Run the following command to search the books index for all documents:

resp = client.search(
    index="books",
)
print(resp)
response = client.search(
  index: 'books'
)
puts response
const response = await client.search({
  index: "books",
});
console.log(response);
GET books/_search
Example response
{
  "took": 2, 
  "timed_out": false, 
  "_shards": { 
    "total": 5,
    "successful": 5,
    "skipped": 0,
    "failed": 0
  },
  "hits": { 
    "total": { 
      "value": 7,
      "relation": "eq"
    },
    "max_score": 1, 
    "hits": [
      {
        "_index": "books", 
        "_id": "CwICQpIBO6vvGGiC_3Ls", 
        "_score": 1, 
        "_source": { 
          "name": "Brave New World",
          "author": "Aldous Huxley",
          "release_date": "1932-06-01",
          "page_count": 268
        }
      },
      ... (truncated)
    ]
  }
}

The took field indicates the time in milliseconds for Elasticsearch to execute the search

The timed_out field indicates whether the search timed out

The _shards field contains information about the number of shards that the search was executed on and the number that succeeded

The hits object contains the search results

The total object provides information about the total number of matching documents

The max_score field indicates the highest relevance score among all matching documents

The _index field indicates the index the document belongs to

The _id field is the document’s unique identifier

The _score field indicates the relevance score of the document

The _source field contains the original JSON object submitted during indexing

match query

edit

You can use the match query to search for documents that contain a specific value in a specific field. This is the standard query for full-text searches.

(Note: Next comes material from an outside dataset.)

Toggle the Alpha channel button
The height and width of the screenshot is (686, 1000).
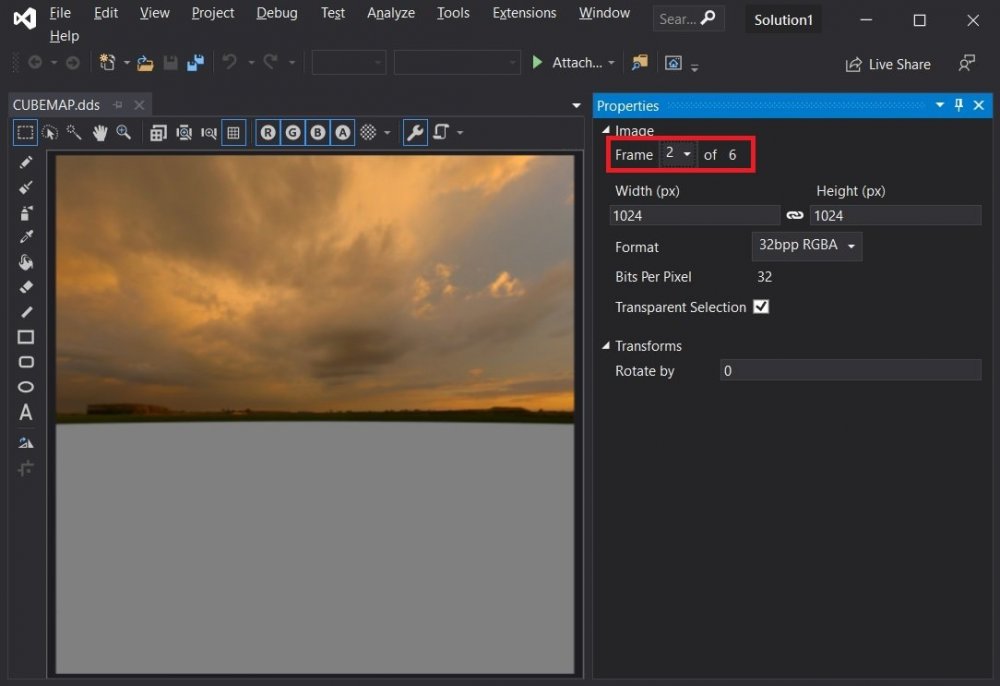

Run the following command to search the books index for documents containing brave in the name field:

resp = client.search(
    index="books",
    query={
        "match": {
            "name": "brave"
        }
    },
)
print(resp)
response = client.search(
  index: 'books',
  body: {
    query: {
      match: {
        name: 'brave'
      }
    }
  }
)
puts response
const response = await client.search({
  index: "books",
  query: {
    match: {
      name: "brave",
    },
  },
});
console.log(response);
GET books/_search
{
  "query": {
    "match": {
      "name": "brave"
    }
  }
}
Example response
{
  "took": 9,
  "timed_out": false,
  "_shards": {
    "total": 5,
    "successful": 5,
    "skipped": 0,
    "failed": 0
  },
  "hits": {
    "total": {
      "value": 1,
      "relation": "eq"
    },
    "max_score": 0.6931471, 
    "hits": [
      {
        "_index": "books",
        "_id": "CwICQpIBO6vvGGiC_3Ls",
        "_score": 0.6931471,
        "_source": {
          "name": "Brave New World",
          "author": "Aldous Huxley",
          "release_date": "1932-06-01",
          "page_count": 268
        }
      }
    ]
  }
}

The max_score is the score of the highest-scoring document in the results. In this case, there is only one matching document, so the max_score is the score of that document.

Step 5: Delete your indices (optional)

edit

When following along with examples, you might want to delete an index to start from scratch. You can delete indices using the Delete index API.

For example, run the following command to delete the indices created in this tutorial:

resp = client.indices.delete(
    index="books",
)
print(resp)

resp1 = client.indices.delete(
    index="my-explicit-mappings-books",
)
print(resp1)
const response = await client.indices.delete({
  index: "books",
});
console.log(response);

const response1 = await client.indices.delete({
  index: "my-explicit-mappings-books",
});
console.log(response1);
DELETE /books
DELETE /my-explicit-mappings-books

Deleting an index permanently deletes its documents, shards, and metadata.